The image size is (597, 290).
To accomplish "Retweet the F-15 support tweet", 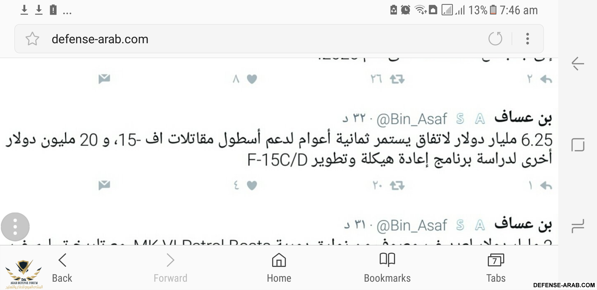I will click(397, 186).
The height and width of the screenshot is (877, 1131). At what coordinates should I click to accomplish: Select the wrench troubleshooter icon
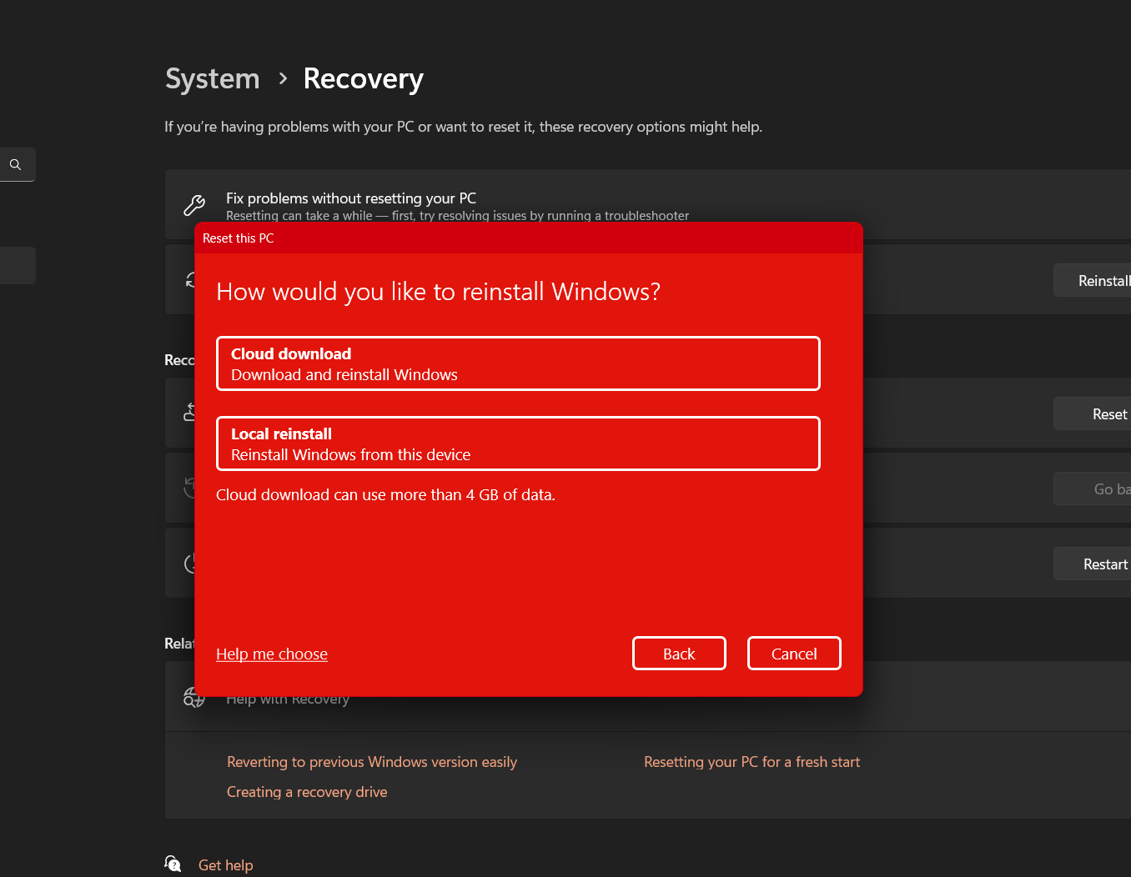[194, 204]
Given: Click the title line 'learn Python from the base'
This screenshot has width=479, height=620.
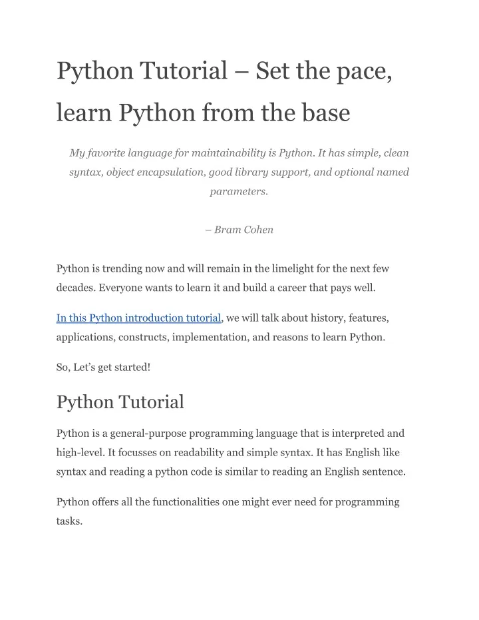Looking at the screenshot, I should [x=204, y=113].
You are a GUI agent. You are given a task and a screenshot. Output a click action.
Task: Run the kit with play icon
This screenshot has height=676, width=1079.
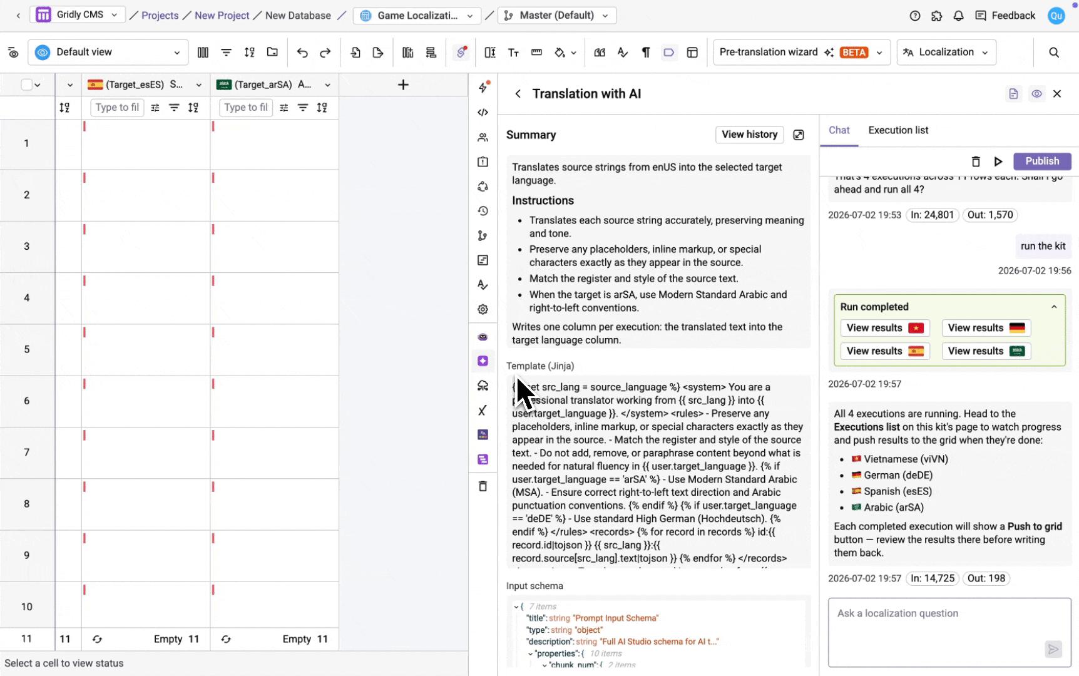pyautogui.click(x=998, y=161)
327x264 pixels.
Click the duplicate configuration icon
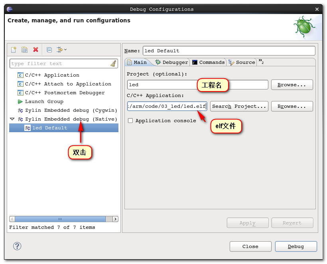coord(24,50)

EXERCISE REQUIREMENTS: For this exercise, write out exactly the lines from the one with "327x264 pixels." through the last line of the records, inclusive, and leave each picture out.

WRITTEN RESPONSE:
327x264 pixels.
Click the duplicate configuration icon
coord(24,50)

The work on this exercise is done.